● **WHAT YOU HAVE TO DO**: Among the entries that follow, count the lines that contain the word "menu" and say how many there are, writing nothing else.

[INPUT FOR THIS TASK]

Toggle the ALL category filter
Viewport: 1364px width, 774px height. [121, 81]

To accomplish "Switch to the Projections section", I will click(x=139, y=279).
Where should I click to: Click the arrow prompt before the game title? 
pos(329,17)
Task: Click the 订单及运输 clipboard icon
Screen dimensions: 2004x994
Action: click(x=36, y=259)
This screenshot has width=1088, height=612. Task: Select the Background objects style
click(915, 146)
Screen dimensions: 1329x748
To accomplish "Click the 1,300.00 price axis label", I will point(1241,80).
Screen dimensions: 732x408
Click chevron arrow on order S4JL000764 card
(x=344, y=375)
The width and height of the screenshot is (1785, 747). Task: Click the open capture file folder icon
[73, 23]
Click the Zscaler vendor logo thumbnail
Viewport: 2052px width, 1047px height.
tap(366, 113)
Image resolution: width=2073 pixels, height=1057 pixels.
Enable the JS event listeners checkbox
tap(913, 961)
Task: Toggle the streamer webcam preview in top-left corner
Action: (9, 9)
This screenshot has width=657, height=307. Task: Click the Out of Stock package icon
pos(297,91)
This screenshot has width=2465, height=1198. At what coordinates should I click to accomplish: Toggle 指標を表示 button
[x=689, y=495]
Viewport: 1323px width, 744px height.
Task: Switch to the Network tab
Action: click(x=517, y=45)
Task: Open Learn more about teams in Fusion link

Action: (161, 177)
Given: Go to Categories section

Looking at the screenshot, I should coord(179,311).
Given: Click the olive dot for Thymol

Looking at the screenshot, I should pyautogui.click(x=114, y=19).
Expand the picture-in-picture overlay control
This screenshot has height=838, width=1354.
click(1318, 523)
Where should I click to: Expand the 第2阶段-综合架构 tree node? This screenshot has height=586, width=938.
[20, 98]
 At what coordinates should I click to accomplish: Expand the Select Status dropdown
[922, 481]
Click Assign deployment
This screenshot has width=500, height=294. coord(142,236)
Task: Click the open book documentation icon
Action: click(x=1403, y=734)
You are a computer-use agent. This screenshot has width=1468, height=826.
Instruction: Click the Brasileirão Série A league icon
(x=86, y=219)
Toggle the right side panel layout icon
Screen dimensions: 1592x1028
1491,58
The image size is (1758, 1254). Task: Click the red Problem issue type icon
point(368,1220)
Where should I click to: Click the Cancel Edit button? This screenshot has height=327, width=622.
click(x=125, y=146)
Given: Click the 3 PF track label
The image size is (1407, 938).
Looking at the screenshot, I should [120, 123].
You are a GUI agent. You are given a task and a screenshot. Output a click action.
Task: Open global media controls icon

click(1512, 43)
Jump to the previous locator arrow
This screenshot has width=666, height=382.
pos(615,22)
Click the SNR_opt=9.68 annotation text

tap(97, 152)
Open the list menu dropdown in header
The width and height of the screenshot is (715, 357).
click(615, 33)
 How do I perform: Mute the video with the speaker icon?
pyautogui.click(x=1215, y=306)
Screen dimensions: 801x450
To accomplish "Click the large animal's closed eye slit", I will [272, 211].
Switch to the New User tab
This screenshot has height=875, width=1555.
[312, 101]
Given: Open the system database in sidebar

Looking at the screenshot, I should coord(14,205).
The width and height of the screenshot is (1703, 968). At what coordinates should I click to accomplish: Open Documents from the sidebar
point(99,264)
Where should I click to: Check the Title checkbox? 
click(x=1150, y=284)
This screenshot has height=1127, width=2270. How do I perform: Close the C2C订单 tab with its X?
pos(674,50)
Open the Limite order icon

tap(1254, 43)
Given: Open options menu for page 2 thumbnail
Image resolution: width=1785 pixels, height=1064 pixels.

[/INPUT FOR THIS TASK]

● **RESULT OF THE TASK**: 2